■ **Document excerpt**
BEGIN

A producer near Narrabri noticed submandibular swellings in his Dorper lambs. He had also noticed the swellings in the previous season's lambs with apparent resolution of most cases as the lambs aged. The producer was concerned that the swellings might result in the condemnation of carcasses at slaughter.
Lambs ranging in age up to four months were examined on property. Approximately 50 of 120 lambs had non-painful, firm, golf ball size, bilateral submandibular swellings. In some individuals the swelling was more diffuse and extended dorsally along the mandible. Lambs were bright and alert and in condition score 3-4. They were not vaccinated for clostridial diseases or caseous lymphadenitis.
Blood samples were taken from two lambs that appeared slightly depressed. Results were consistent with internal parasitism and hypocalcaemia. Haemonchosis was confirmed by faecal testing as a separate issue, and hypocalcaemia was suspected to be due to prolonged grazing of cereal oats.
Autopsies were conducted on two individuals slaughtered for home consumption. Histology of the submandibular swellings revealed exuberant but fundamentally normal thymus tissue.
A condition known as 'Milk Goitre' in goats is described on the internet, although scant reports exist in the peer reviewed literature. In goats, the condition is described as a 'softish palpable non-painful oedematous swelling - generally bilateral - in the thyroid region of the neck'. It can appear from approximately one week of age and resolves in most animals at about 6 to 9 months of age. Although rarely causing any clinical signs, the swellings may have adverse effects including altered vocalisation and dysphagia. A loose flap of skin may remain after resolution. Histology of the swellings revealed thymic hyperplasia. Contrary to the common name of 'Milk Goitre', the condition is not related to the thyroid gland.

END

■ **Data below**
BEGIN

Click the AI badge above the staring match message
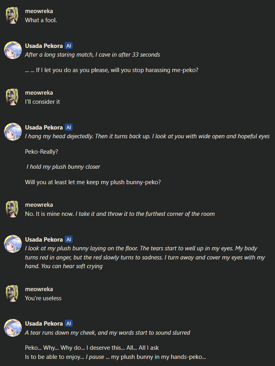The height and width of the screenshot is (366, 275). (69, 46)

END

■ **To do**
1 > In the report on swellings in Dorper lambs, what did histology of the lambs' submandibular swellings reveal?
2 > From the report on swellings in Dorper lambs, copy the passage that begins with "Lambs ranging in" and ends after "or caseous lymphadenitis.".

■ **Numbered answers**
1 > Exuberant but fundamentally normal thymus tissue.

2 >
Lambs ranging in age up to four months were examined on property. Approximately 50 of 120 lambs had non-painful, firm, golf ball size, bilateral submandibular swellings. In some individuals the swelling was more diffuse and extended dorsally along the mandible. Lambs were bright and alert and in condition score 3-4. They were not vaccinated for clostridial diseases or caseous lymphadenitis.